The two porters were skanky. How, exactly, I couldn't tell you, but they tasted foul. Like oxidized and partially under-fermented and just... skanky. They smelled sour. Almost like rotting lettuce. It was nasty. The blonde ale was severely oxidized and slightly soured. The last 5 gallons (which we think was an Amber, though we don't rightly recall and were in no mood to look it up...) were soured.
All in all: Zero for Four. Twenty gallons down the sink, completely undrinkable.
By that time it was about 2. Too late to brew a full batch. What to do? Nanobrew.
The main problems with the nanobrew turned out to be the following:
- Lautering is made very difficult because the grain bed is so small. I believe that we will have to fashion some sort of container to do the lautering.
- The smaller amount of grain did not drop the temperature of the mash water (hot liquor, i suppose) as drastically as it does with a larger batch.
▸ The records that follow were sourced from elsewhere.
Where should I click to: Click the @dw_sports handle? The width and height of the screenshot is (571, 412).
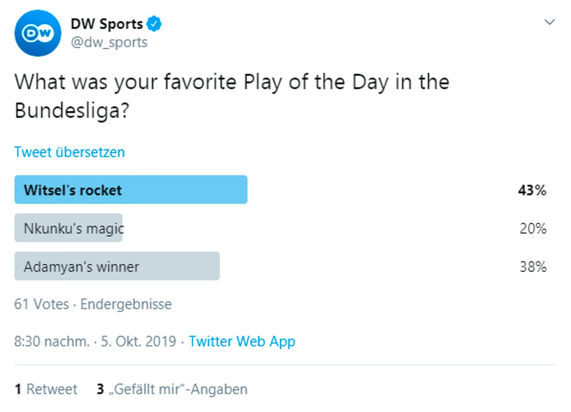pyautogui.click(x=109, y=42)
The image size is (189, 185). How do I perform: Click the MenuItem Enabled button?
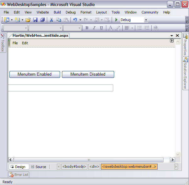click(35, 74)
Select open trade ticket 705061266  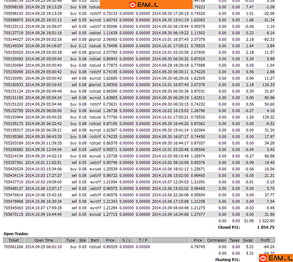(13, 247)
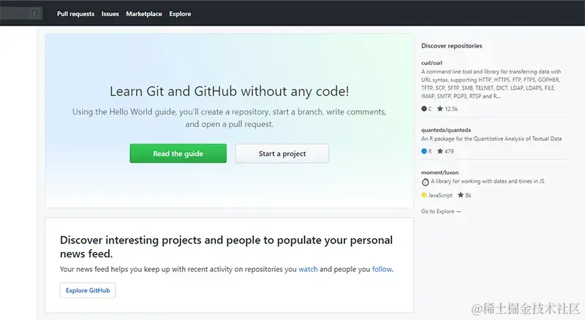Screen dimensions: 585x320
Task: Click the Start a project button
Action: click(x=282, y=154)
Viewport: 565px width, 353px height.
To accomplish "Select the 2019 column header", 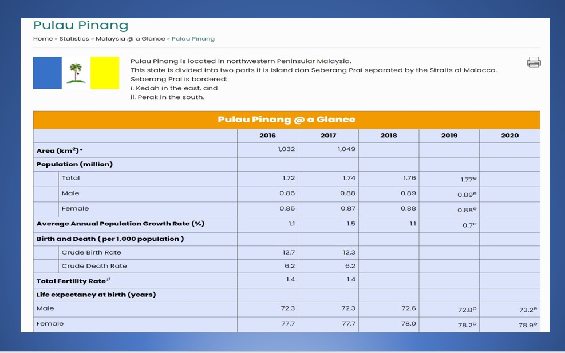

While the thermodynamics of this make no sense to me (heat transfer should be heat transfer, right? same ratio of water to grain should yield the same ratio of heat lost to grain), the fact remains that adding 3 lbs of grain to 3 quarts of water resulted in a 10 degree temperature drop rather than the normal 18 degree drop that I am used to from a larger batch. So the mash temperature was about 165 instead of the 155 I wanted.
- Because of the lack of good lauter, the inefficiency of the bag system described in the first Nanobrew post, and the high mash temp, the clarity of the final product left something to be desired. Okay, fine, it looked like mud. Whatever. We used extra Irish moss.
- The normal rule of 10% boil-off per hour seemed FAR too low. We started with approximately one gallon of wort and added two quarts of water to compensate for boil off. We ended up with about 3/4 gallons of boiled wort, with only about half a gallon ending up in the container (the rest lost in transfer, mostly in wet hops).
- Because of the small final volume of liquid, I didn't take an original gravity measurement. In the future, I'll add this amount of liquid into the original calculation.
Things that went RIGHT:
- We got a hot break! w00t!
- Fermentation started in earnest after only 5 hours. This morning it was bubbling happily about once a second. A full tube of yeast for only half a gallon of liquid is... a lot. Maybe even higher than commercial pitching rates.
- The liquid this morning was decidedly more clear than it was last night, with a thick layer of sludge on the top and bottom. Better lautering would remove a lot of this beforehand, but for now this is acceptable.
- The wort was sweet. The high mash temperature didn't totally destroy the enzymes necessary for sugary love.
- The whole process took 2.5 hours.
I'll be doing a transfer filter next weekend. After that, I'll wait a couple days and then bottle what's left. I anticipate that I'll get a few bottles out of the deal, and we'll see how it tastes.